SoShootMe wrote: Sun Sep 03, 2023 9:20 pm
FuryoftheStars wrote: Sun Sep 03, 2023 8:06 pm
I believe it's the fact that for some bases you could potentially have these extra calculations being performed for thousands, if not 10s or 100s of thousands of bots that makes it UPS intensifying. And yes, I know the calculations you're talking about are not done every tick, but when you have several 100s of thousands of bots all flying around, you're going to get a large count of them per tick that'll need it.
The extra calculation that BicycleEater didn't mention above is determining whether a charge will be necessary. I think this is the part that is actually relevant, because it isn't done now (or with the new behaviour) and I think a bit more than "like 4 multiply operations" (which are only necessary when the plan is to charge en route, and in any case minute compared to finding somewhere to charge).

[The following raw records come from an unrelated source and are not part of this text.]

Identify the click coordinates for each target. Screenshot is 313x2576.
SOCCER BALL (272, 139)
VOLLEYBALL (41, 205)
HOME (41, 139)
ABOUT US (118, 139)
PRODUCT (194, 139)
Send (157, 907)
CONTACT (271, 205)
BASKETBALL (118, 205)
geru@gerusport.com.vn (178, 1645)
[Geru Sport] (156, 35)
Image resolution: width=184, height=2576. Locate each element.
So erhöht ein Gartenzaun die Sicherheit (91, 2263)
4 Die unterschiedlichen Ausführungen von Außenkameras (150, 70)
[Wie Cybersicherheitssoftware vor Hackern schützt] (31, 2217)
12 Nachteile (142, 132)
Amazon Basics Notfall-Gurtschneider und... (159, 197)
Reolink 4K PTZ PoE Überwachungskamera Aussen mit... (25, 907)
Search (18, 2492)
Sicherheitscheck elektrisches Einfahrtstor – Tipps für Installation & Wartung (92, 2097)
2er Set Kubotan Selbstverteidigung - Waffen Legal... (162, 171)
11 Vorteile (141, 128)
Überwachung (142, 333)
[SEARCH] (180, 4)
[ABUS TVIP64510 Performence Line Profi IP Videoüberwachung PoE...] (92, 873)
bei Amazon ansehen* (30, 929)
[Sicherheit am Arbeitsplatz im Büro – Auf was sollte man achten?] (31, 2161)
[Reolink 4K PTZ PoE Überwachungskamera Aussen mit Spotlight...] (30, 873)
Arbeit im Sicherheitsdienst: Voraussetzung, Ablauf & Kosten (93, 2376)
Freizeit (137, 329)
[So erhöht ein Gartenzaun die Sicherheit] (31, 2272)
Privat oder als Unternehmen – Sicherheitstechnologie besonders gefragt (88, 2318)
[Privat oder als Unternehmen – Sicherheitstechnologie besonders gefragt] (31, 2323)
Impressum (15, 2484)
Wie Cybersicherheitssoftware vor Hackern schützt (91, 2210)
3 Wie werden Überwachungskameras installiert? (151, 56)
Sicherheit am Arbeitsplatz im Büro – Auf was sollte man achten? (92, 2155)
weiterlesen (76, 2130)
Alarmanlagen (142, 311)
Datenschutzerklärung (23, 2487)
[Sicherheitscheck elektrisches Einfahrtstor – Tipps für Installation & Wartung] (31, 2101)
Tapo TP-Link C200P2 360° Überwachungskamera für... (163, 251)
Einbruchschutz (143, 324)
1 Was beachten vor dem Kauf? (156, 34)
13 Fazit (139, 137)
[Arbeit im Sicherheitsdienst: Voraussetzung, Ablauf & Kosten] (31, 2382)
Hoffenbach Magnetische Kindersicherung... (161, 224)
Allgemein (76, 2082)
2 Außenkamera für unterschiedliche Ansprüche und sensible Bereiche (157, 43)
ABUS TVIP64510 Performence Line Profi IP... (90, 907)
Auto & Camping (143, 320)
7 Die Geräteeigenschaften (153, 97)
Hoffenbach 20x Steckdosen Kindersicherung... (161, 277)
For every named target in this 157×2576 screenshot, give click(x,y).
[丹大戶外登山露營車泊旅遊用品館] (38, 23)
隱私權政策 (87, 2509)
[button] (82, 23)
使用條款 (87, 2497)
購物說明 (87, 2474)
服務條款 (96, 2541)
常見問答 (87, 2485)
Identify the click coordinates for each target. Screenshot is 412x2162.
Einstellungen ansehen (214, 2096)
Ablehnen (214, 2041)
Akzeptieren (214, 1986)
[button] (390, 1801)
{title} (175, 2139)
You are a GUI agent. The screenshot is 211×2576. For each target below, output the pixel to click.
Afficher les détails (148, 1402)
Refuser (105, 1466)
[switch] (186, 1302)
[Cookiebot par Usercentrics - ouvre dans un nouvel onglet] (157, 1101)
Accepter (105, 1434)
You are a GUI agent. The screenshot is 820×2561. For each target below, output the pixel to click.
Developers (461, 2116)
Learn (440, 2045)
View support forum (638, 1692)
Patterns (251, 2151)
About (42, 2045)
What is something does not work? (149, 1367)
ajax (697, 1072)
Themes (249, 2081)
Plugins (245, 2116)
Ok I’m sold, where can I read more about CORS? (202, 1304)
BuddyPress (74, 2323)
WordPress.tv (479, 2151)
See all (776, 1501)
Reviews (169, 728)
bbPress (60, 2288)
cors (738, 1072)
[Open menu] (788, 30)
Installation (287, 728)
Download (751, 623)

This calculation is not needed every tick so "several 100s of thousands of bots all flying around" perhaps means something like several thousand calculations per tick. That is not nothing and every little helps, but given the calculation uses data already "at hand" it doesn't sound significant compared to updating other entities (crafting machines, inserters, ...) for a factory with so many active robots.
There are many reasons that conclusion could be wrong, but I'm still not seeing one that leads me to think it probably is, except that it seems a relatively obvious improvement and therefore, if it were viable, would likely have been tried and judged to be too detrimental to performance.
The operations to find whether the charge distance is required only need:
The bot's location.
The target's location.
The bot's charge level.
The bot's energy usage per second (/frame).
The bot's energy usage per tile travelled.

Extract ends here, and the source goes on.